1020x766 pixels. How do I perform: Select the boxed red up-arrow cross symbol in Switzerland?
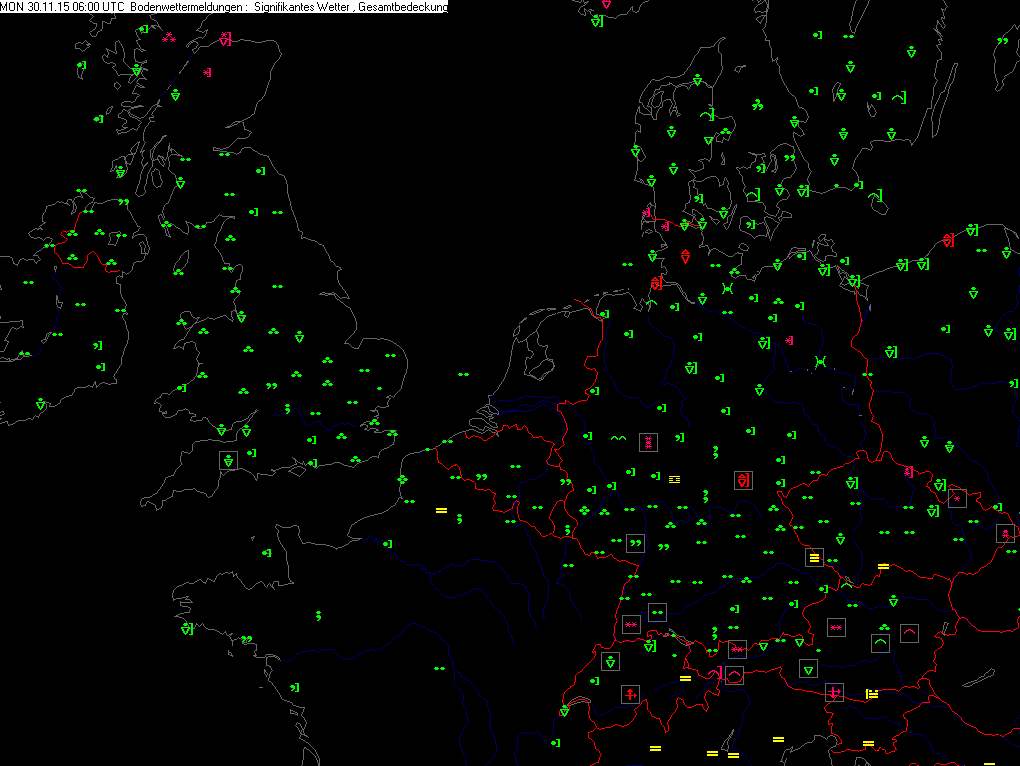click(630, 693)
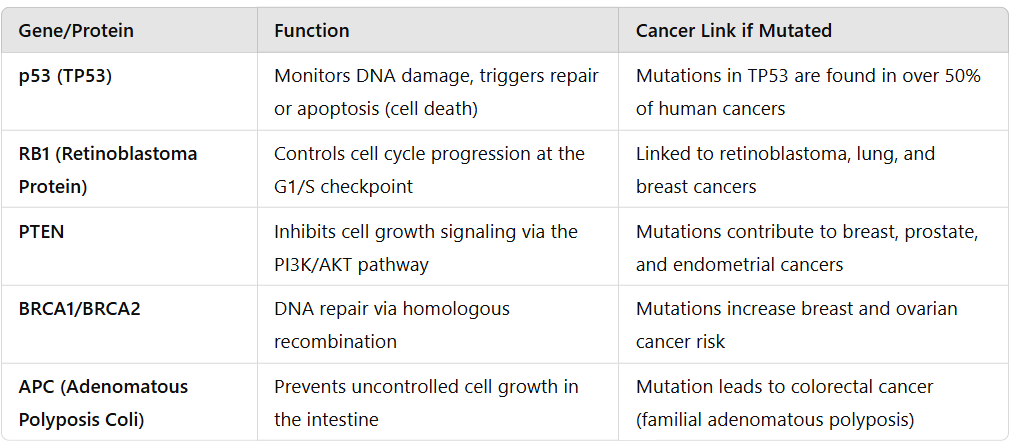Select the homologous recombination function cell
The height and width of the screenshot is (447, 1015).
click(392, 325)
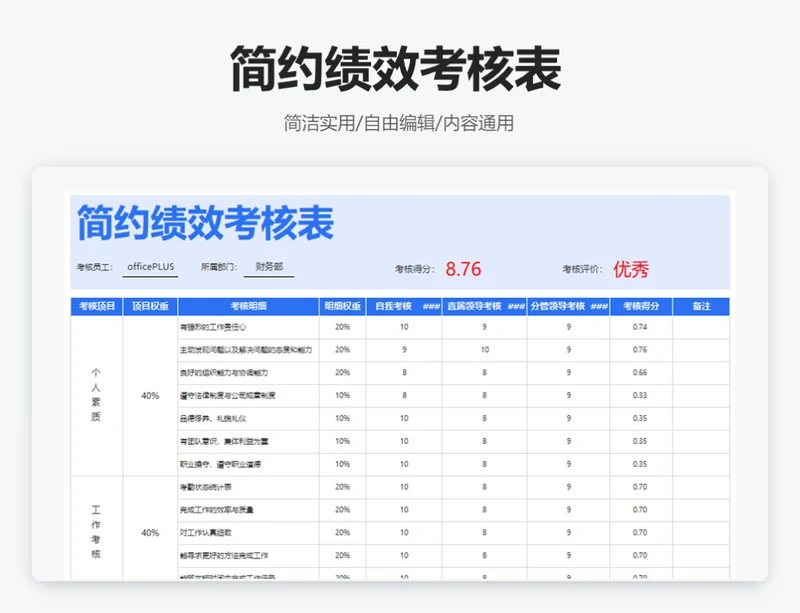The width and height of the screenshot is (800, 613).
Task: Click the 考勤状态统计表 detail cell
Action: pos(206,487)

• **TASK OBJECTIVE**
Exact copy, no pictures: return the entries word for word.

• **RESPONSE TO THE EXERCISE**
1020x766 pixels. How do I perform: Select the boxed red up-arrow cross symbol in Switzerland?
click(630, 693)
Select the homologous recombination function cell
The height and width of the screenshot is (447, 1015).
click(392, 325)
The width and height of the screenshot is (800, 613).
Task: Click the 考勤状态统计表 detail cell
Action: pos(206,487)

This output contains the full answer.